Bisogna creare la consapevolezza che in quell’incontro unico e prezioso che si instaura ogni volta tra un medico e un paziente sta il nodo della cura. In quell’istante si mettono a nudo ansie e speranze, dolori e lenimenti. I medici vengono preparati a riconoscere i sintomi per diagnosticare le malattie, ma nessuno insegna loro a capire le persone che quelle malattie si portano addosso. E così si interpretano in modo ineccepibile secondo i canoni della medicina scientifica come angina instabile i dolori che traggono invece origine da un disagio per la propria condizione sempre più deprimente. Si tratta di un cambiamento di paradigma: insegnare nelle università che bisogna occuparsi di persone che hanno una malattia e non di malattie che affliggono delle persone. In secondo luogo, si dovrebbe ribadire che una delle principali cause del frequente ricorso alle denunce da parte di pazienti non dipende dall’incidente in sé, ma soprattutto dal fatto che chi è vittima di un incidente si sente abbandonato, non capito, e pensa di essere stato illuso che l’intervento sarebbe stato una soluzione senza rischi. Slow medicine (http://www.slowmedicine.it/index.php/it/) è un’associazione che unisce professionisti della sanità, cittadini e pazienti per proporre una medicina sobria, rispettosa e giusta. Il logo è rappresentato da due chioccioline (mutuate da quella di Slow Food) a rappresentare il medico e il paziente che si confrontano sui test e sui trattamenti più opportuni. Tra i vari progetti, Slow medicine ha avviato anche una rete degli ospedali slow, con l’intento di diffondere programmi che rendano più umano l’incontro tra una persona che sta male e chi lo deve aiutare a risolvere al meglio il suo problema. Il percorso è lungo e le resistenze fortissime, ma non vogliamo demordere dal sottolineare la centralità di una fruttuosa comunicazione tra medici e pazienti.

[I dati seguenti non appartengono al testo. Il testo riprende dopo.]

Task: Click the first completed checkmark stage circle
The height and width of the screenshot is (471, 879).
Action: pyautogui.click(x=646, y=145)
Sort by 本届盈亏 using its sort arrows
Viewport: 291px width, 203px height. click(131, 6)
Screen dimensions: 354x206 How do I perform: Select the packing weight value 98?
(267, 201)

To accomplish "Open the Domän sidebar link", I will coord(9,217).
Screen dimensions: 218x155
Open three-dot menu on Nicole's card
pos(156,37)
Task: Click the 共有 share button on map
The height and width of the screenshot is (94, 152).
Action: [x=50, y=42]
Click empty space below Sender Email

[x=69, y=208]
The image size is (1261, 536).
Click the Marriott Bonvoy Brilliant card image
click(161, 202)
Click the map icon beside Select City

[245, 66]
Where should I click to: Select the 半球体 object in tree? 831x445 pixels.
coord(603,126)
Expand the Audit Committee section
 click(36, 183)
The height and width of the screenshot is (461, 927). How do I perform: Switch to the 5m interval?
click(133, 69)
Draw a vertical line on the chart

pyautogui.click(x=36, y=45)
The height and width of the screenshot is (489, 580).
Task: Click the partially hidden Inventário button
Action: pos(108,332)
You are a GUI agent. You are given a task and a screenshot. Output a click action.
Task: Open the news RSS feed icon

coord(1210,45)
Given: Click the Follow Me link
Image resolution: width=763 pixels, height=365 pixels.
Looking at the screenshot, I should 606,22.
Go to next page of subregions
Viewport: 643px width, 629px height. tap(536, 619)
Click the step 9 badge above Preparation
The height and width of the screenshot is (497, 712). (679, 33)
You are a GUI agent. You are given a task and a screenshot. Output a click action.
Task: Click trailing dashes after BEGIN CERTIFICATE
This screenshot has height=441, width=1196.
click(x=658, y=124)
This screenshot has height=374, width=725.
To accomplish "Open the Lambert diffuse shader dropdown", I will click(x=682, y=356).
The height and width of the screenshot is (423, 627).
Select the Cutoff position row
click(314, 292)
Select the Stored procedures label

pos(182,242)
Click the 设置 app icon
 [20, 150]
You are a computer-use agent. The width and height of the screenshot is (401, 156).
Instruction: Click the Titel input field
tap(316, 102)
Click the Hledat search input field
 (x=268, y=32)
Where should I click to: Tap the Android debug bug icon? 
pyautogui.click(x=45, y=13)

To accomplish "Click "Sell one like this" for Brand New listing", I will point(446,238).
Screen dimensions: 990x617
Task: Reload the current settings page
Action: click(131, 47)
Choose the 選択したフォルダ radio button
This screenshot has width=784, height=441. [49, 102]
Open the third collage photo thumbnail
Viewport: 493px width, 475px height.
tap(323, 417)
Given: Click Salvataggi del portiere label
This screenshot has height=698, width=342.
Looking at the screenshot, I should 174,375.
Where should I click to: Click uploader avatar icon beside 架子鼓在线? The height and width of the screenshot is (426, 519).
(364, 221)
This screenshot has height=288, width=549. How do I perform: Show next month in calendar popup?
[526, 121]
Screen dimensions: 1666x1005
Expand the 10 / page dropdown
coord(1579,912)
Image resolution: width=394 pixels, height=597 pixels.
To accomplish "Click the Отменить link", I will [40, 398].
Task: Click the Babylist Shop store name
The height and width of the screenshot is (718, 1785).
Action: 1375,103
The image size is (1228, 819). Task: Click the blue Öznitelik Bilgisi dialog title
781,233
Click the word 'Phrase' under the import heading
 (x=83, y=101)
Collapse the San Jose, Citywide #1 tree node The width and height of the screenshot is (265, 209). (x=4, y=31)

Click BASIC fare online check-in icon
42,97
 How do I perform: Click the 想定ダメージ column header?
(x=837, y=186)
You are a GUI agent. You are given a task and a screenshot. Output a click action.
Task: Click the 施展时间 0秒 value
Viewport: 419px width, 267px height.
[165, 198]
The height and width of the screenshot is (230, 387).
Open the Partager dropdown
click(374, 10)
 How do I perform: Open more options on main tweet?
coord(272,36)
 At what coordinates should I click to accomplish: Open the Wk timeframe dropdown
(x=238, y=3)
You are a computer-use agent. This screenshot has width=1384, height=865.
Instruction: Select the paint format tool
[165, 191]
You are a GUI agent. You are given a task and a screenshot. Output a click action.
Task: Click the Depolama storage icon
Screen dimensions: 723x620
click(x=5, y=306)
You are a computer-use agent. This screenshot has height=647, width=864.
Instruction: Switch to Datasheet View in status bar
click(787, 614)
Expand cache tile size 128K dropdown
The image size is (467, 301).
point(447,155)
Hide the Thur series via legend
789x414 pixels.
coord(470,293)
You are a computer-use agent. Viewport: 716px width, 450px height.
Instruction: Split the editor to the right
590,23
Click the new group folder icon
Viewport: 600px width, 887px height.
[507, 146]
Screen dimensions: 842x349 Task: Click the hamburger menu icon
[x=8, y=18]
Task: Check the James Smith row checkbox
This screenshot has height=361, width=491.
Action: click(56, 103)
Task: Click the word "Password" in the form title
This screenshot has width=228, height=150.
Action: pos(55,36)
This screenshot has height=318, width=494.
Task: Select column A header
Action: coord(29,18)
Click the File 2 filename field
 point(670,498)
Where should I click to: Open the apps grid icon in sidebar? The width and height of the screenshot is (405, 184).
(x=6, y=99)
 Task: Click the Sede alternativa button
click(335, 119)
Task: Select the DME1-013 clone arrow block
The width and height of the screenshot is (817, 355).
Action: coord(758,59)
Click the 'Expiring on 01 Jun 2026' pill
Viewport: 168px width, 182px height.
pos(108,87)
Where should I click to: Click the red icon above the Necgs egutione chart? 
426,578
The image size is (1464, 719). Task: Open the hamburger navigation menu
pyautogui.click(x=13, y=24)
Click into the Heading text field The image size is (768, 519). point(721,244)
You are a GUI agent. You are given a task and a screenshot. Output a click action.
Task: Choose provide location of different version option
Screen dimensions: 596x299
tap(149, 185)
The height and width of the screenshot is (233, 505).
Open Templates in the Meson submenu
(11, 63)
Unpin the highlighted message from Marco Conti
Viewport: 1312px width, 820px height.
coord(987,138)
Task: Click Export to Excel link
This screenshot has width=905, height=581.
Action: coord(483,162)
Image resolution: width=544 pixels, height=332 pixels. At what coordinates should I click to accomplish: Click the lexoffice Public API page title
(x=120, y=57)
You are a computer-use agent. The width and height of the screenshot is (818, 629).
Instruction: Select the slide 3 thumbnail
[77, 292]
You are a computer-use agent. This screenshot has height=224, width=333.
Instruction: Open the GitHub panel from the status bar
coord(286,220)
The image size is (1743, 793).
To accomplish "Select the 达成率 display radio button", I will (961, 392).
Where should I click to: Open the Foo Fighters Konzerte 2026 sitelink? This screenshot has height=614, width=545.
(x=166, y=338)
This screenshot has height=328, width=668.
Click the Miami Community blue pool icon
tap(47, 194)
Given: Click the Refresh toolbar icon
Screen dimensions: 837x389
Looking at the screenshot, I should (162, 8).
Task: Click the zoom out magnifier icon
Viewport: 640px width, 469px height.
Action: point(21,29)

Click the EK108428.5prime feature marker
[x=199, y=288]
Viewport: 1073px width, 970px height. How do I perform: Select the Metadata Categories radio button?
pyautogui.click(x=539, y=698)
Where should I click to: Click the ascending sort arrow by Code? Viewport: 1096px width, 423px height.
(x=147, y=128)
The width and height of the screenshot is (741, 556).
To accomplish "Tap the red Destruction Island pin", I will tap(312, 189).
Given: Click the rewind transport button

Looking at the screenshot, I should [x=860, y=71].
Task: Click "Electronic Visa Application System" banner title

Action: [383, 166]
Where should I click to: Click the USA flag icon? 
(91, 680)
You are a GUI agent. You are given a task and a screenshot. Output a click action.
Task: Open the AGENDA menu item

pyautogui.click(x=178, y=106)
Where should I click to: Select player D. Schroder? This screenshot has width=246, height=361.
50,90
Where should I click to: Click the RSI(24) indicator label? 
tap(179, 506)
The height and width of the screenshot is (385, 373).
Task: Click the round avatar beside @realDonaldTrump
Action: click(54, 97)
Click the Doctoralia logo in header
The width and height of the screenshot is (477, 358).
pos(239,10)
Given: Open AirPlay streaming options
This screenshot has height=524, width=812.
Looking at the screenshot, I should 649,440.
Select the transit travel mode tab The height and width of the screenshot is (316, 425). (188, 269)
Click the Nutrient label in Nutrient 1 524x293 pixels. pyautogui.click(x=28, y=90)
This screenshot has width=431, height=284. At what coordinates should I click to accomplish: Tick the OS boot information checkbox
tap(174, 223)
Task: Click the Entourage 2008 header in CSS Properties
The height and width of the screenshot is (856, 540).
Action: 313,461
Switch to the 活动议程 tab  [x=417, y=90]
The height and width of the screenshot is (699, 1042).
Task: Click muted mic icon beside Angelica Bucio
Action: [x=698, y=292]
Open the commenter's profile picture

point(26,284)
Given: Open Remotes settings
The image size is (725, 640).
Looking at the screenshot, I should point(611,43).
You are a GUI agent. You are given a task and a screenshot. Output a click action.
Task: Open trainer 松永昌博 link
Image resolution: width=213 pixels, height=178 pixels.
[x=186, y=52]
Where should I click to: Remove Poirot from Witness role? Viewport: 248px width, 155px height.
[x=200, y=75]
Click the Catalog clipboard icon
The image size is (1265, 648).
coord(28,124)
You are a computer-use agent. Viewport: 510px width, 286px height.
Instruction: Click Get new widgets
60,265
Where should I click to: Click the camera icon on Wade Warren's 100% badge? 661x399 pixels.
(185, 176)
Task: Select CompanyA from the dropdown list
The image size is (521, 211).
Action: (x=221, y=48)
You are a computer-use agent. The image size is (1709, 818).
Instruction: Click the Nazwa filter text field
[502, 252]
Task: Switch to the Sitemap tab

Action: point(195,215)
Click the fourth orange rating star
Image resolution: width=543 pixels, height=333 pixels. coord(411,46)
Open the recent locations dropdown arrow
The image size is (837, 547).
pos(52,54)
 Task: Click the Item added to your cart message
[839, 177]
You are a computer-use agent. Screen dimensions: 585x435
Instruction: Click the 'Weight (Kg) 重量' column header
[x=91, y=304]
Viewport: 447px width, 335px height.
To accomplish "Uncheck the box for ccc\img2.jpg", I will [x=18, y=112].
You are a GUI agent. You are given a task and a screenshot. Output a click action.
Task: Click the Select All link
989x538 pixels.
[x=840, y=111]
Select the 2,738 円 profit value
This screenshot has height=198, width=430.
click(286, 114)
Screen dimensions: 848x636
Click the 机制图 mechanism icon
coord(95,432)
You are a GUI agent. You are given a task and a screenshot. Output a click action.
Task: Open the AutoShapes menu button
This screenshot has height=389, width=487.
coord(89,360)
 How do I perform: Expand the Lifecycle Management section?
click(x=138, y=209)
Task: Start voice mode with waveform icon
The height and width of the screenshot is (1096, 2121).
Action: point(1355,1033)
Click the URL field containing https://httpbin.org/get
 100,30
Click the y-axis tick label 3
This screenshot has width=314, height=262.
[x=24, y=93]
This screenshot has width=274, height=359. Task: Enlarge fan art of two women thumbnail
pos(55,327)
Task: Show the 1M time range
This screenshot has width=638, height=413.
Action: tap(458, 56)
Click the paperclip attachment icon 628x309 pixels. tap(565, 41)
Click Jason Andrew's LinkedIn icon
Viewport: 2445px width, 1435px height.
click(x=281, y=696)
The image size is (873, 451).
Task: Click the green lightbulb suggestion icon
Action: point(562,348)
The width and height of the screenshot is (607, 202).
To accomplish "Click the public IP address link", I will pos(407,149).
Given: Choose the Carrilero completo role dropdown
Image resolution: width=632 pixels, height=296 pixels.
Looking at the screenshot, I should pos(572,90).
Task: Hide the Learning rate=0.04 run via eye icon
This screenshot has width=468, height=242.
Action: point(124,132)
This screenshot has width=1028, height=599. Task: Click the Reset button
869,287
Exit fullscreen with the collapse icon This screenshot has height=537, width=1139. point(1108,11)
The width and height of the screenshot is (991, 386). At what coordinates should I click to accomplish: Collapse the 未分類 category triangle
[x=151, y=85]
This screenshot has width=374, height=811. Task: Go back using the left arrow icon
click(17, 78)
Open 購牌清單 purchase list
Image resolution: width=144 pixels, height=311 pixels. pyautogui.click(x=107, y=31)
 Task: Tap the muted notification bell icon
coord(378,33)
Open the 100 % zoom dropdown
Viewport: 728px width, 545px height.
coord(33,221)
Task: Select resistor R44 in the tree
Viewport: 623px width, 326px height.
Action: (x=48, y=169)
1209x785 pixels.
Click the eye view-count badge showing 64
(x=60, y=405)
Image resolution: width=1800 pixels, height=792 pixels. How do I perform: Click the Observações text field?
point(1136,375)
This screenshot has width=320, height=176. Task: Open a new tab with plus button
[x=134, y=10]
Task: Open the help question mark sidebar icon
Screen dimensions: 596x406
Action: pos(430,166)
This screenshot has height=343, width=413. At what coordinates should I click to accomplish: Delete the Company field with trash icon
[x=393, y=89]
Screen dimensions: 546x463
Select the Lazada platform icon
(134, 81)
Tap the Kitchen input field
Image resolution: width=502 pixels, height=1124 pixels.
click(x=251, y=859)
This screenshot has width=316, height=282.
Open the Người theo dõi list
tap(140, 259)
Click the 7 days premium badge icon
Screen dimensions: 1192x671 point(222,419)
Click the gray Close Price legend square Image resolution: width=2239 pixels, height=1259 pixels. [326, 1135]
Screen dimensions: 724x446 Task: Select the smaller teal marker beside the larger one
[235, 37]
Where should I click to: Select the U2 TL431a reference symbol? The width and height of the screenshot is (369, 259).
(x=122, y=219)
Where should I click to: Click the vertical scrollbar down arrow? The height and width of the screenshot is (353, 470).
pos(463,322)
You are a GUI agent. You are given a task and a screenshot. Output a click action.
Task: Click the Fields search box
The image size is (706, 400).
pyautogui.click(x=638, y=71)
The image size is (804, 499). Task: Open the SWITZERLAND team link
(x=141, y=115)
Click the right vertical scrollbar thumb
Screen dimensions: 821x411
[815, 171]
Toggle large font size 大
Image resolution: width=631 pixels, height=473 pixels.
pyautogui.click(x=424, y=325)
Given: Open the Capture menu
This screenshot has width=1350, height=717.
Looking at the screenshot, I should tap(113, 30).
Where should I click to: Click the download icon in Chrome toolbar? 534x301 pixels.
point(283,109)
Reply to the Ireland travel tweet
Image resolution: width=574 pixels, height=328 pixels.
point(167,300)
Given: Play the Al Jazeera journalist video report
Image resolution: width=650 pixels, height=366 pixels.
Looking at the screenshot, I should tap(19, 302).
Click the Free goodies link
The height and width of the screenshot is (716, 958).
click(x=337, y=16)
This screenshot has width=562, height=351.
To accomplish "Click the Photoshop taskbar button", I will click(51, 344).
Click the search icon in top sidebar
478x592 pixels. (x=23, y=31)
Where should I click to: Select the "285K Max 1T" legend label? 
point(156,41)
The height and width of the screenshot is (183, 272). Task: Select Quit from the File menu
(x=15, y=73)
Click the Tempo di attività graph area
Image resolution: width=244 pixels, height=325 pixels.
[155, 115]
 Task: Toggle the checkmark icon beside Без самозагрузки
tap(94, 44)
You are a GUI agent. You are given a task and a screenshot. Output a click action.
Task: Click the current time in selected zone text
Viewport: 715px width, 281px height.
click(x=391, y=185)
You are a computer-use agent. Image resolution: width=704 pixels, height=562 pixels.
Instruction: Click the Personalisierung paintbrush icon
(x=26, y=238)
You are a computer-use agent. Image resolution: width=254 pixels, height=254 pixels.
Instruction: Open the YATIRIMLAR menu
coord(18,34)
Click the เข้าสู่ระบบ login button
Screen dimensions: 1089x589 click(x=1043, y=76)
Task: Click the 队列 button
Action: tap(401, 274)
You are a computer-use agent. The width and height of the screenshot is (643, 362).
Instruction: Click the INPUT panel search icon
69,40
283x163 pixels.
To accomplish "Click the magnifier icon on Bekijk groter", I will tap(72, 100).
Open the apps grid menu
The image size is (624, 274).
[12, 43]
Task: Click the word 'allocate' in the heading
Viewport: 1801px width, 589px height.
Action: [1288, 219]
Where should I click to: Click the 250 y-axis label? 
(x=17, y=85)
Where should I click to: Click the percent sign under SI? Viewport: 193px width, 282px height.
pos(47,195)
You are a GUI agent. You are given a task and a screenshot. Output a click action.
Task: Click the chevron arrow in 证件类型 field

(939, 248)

In genere è una domanda personale. Per lei riguarda il suo impegno come segretario di Slow Medicine un movimento, un progetto culturale per una medicina “sobria, rispettosa, giusta”. Sulla bacheca sociale di SM, periodicamente, si apre e subito si chiude un confronto, anche critico, tra gli iscritti a questo gruppo, sul ruolo che hanno i cittadini, i pazienti e le loro rappresentanze all’interno di questo movimento, prevalentemente di operatori della sanità e quali apporti danno o potrebbero dare. Qual è il suo parere sul tema?
Come ho detto Slow medicine è un’associazione di medici e pazienti che si configura come una rete di idee in movimento. Questo significa che la filosofia non è definita a priori né dettata da un guru, ma scaturisce dal contributo di tutti. E’ attivissimo un gruppo Facebook a cui sono iscritte oltre 5000 persone che affrontano più questioni pratiche di rapporti e conflitti tra medici e pazienti che di massimi sistemi. Il contributo di idee che ci vengono dal confronto quotidiano con infermieri, pazienti e cittadini ci aiuta a proseguire su questa strada e ad affinare i nostri progetti in funzione delle loro necessità.